▶ INPUT DATA
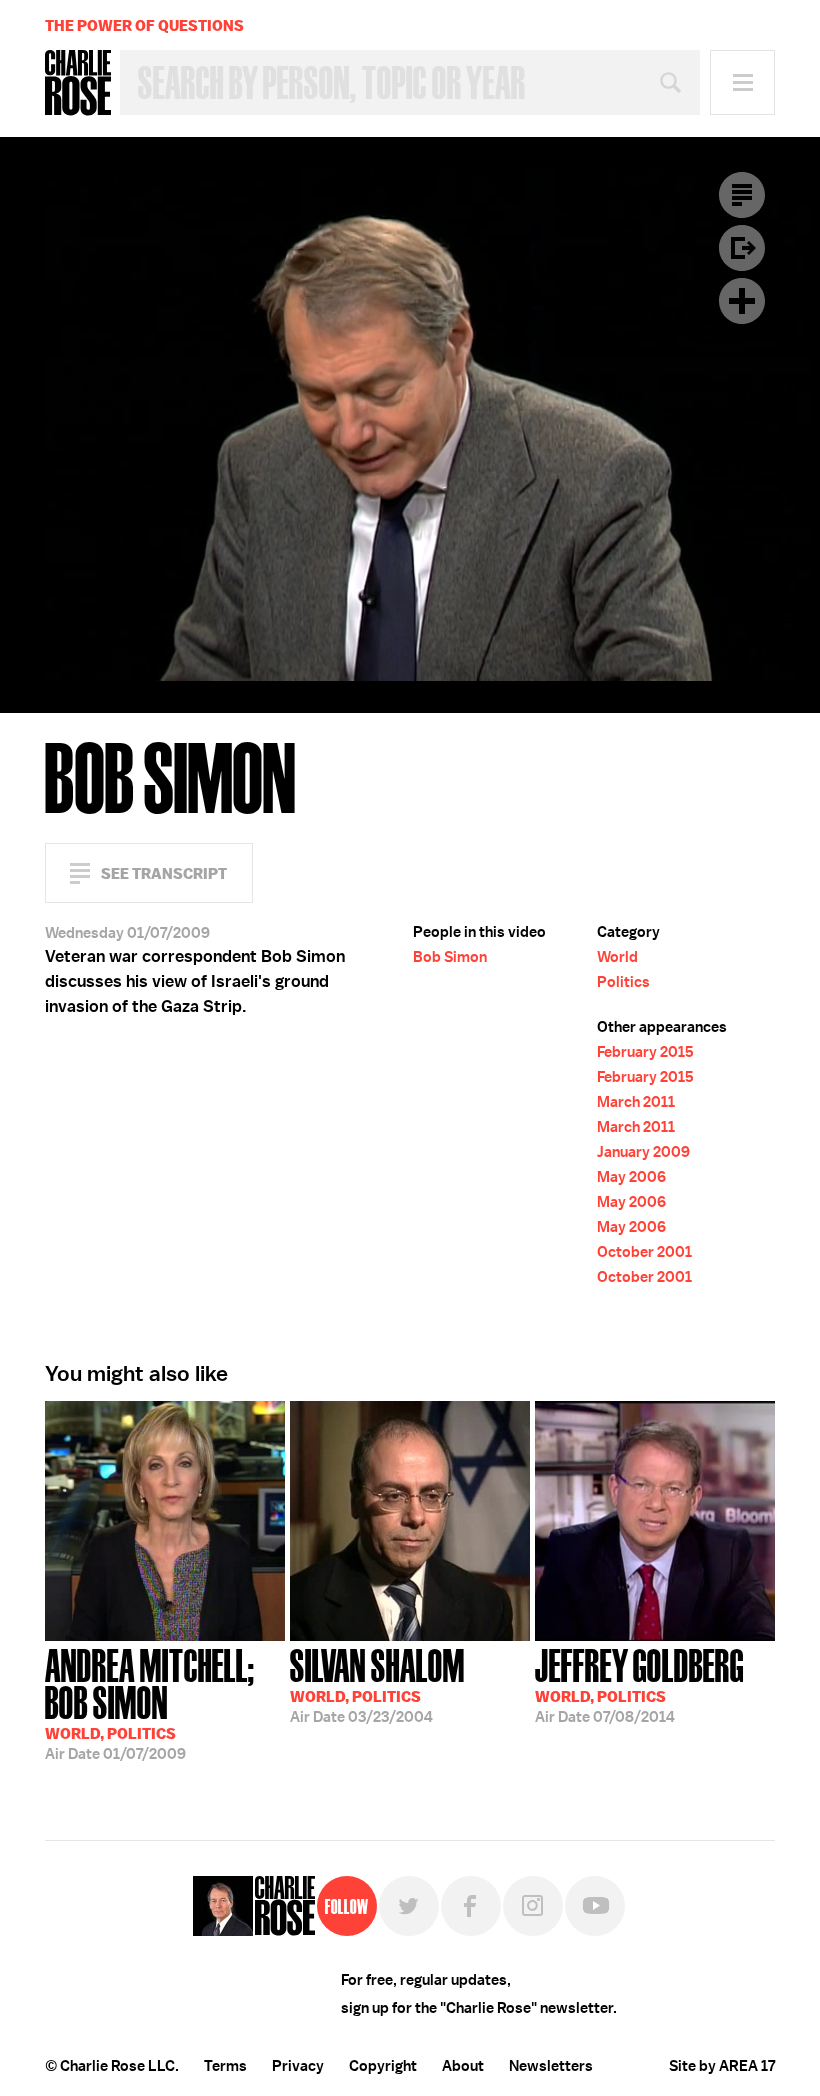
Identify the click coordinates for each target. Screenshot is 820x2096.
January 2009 (643, 1152)
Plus (742, 301)
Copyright (383, 2066)
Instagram (533, 1906)
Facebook (471, 1906)
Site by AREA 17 (722, 2066)
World (617, 957)
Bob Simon (450, 957)
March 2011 (636, 1102)
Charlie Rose (78, 83)
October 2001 (644, 1252)
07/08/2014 (639, 1684)
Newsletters (551, 2066)
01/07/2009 (150, 1702)
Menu (742, 82)
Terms (225, 2066)
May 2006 (631, 1177)
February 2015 (645, 1052)
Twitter (409, 1906)
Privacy (298, 2066)
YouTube (595, 1906)
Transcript (742, 195)
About (463, 2066)
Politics (623, 982)
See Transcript (164, 873)
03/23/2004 (377, 1684)
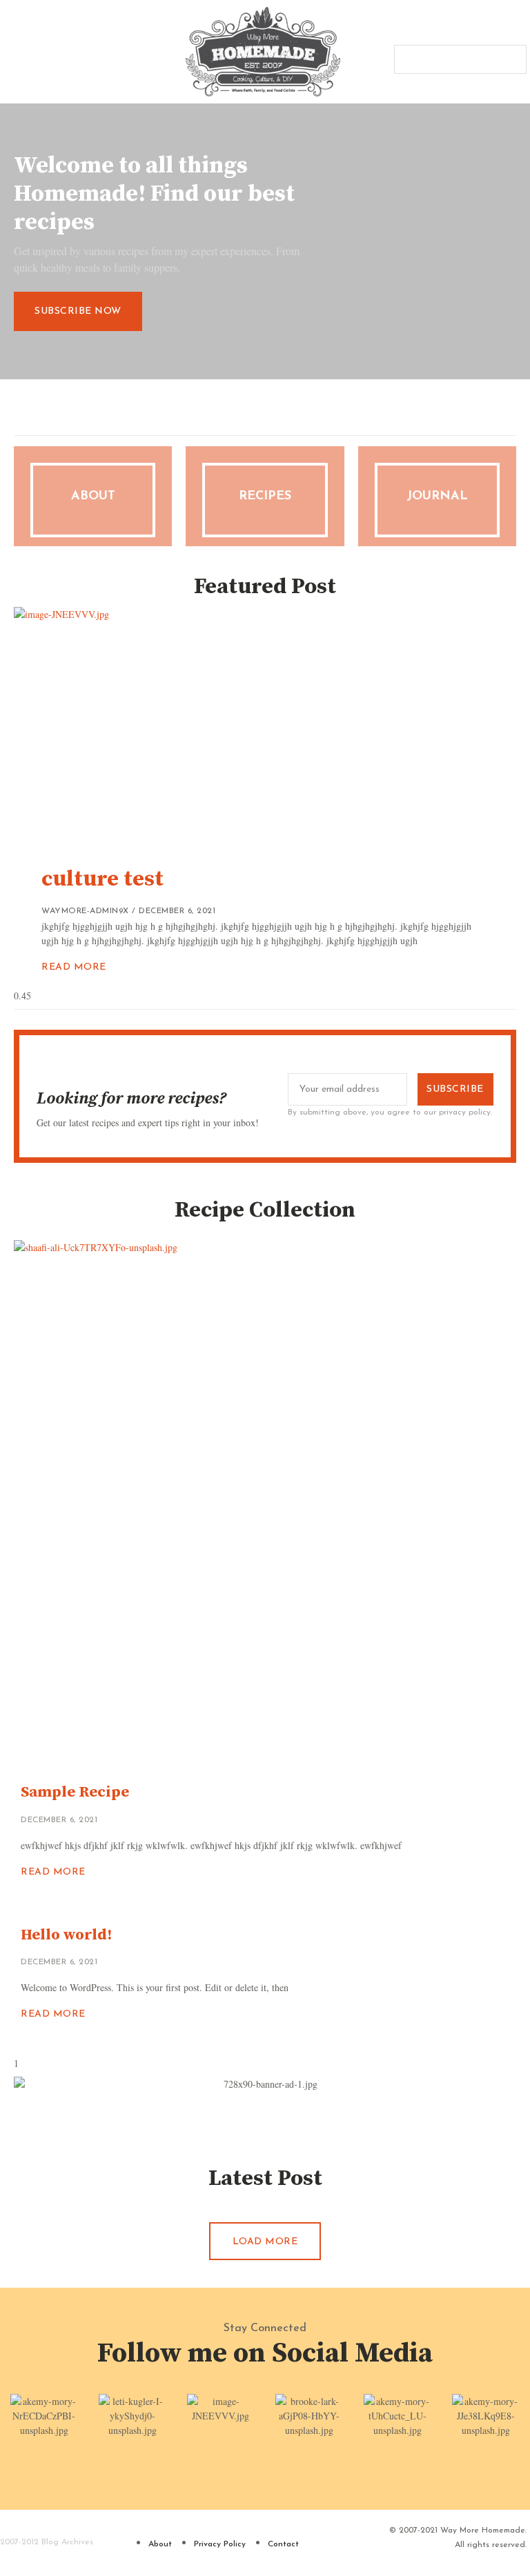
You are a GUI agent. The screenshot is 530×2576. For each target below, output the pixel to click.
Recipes (265, 496)
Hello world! (66, 1935)
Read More (73, 967)
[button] (9, 52)
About (93, 496)
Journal (437, 496)
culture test (102, 879)
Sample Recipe (75, 1792)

▶ WORK ORDER
What is needed is a verbatim copy of every entry, with the pictures omitted.

▶ RESPONSE TO THIS TASK
Identify the click coordinates for each target. Screenshot is 820x2096.
January 2009 (643, 1152)
Plus (742, 301)
Copyright (383, 2066)
Instagram (533, 1906)
Facebook (471, 1906)
Site by AREA 17 (722, 2066)
World (617, 957)
Bob Simon (450, 957)
March 2011 (636, 1102)
Charlie Rose (78, 83)
October 2001 (644, 1252)
07/08/2014 (639, 1684)
Newsletters (551, 2066)
01/07/2009 (150, 1702)
Menu (742, 82)
Terms (225, 2066)
May 2006 (631, 1177)
February 2015 (645, 1052)
Twitter (409, 1906)
Privacy (298, 2066)
YouTube (595, 1906)
Transcript (742, 195)
About (463, 2066)
Politics (623, 982)
See Transcript (164, 873)
03/23/2004 (377, 1684)
You are a GUI agent. The screenshot is 530×2576. For each target below, output the pixel to click.
Recipes (265, 496)
Hello world! (66, 1935)
Read More (73, 967)
[button] (9, 52)
About (93, 496)
Journal (437, 496)
culture test (102, 879)
Sample Recipe (75, 1792)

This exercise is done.